With FLoC, by simply browsing the web, you are automatically placed into a group based on your browsing history ("cohort"). Websites you visit will immediately be able to access this group FLoC ID and use it to target ads or content at you. It's like walking into a store where they already know all about you! In addition, while FLoC is purported to be more private because it is a group, combined with your IP address (which also gets automatically sent to websites) you can continue to be tracked easily as an individual.

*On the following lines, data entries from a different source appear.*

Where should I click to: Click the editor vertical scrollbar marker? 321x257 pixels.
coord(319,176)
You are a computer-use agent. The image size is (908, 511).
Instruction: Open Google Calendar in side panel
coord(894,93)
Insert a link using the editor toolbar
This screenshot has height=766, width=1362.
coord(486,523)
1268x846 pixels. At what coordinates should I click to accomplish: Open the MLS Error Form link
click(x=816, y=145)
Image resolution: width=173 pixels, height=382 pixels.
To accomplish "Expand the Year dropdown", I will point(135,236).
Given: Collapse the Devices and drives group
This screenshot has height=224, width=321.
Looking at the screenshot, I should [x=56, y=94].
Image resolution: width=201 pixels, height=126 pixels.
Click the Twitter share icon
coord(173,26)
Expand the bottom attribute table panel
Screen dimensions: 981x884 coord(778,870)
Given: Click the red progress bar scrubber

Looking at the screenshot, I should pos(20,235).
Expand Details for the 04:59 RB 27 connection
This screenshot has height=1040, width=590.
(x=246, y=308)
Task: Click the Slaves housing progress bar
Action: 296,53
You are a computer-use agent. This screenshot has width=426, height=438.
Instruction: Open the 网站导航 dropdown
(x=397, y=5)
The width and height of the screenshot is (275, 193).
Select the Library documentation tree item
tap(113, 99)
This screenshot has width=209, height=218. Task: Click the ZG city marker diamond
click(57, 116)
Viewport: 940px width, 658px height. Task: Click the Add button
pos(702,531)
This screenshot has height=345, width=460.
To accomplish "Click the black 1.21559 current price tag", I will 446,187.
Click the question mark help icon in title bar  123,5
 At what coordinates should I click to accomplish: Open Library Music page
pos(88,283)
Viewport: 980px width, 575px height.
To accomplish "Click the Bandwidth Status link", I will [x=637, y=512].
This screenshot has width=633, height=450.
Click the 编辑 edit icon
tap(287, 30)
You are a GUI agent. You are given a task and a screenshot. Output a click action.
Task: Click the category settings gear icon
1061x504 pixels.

Google itself maintains detailed profiles of users, built up over time from what they've learned about users (including through passive trackers lurking on most websites), but with FLoC they're now exposing your derived interests and demographics from this profile to the websites you visit via FLoC IDs. Although the cohorts you belong to over time are non-descriptive and represented by an anonymous-looking number, it won't be long before people or organizations work out what FLoC IDs really mean, e.g. what interests and demographic information they are likely correlated with.

Version 2021.4.8 of DuckDuckGo's extension is the first to include FLoC blocking, and you can download this from the Chrome Web Store, or update if you already have it installed. This is the solution for anyone using Chrome, but this is something that DuckDuckGo (and others) recommend against anyway. The company offers up the following extra tips to help avoid FLoC:

  1. Stay logged out of your Google account;
  2. Don't sync your history data with Chrome, or create a sync passphrase;
  3. In Google Activity Controls, disable “Web & App Activity” or “Include Chrome history and activity from sites, apps, and devices that use Google services;”
  4. In Google Ad Settings disable “Ad Personalization” or “Also use your activity & information from Google services to personalize ads on websites and apps that partner with Google to show ads.”

In a blog post, DuckDuckGo also has some advice for website owners who are keen to protect the privacy of their visitors:

Websites can take steps to protect the privacy of their users by opting out of FLoC, which would be applicable to all their visitors. It's done by simply sending the following Permissions-Policy HTTP response header:

Permissions-Policy: interest-cohort=()

Some publishers like The Markup and The Guardian have already done so, as have we at DuckDuckGo Search, and we encourage others to follow.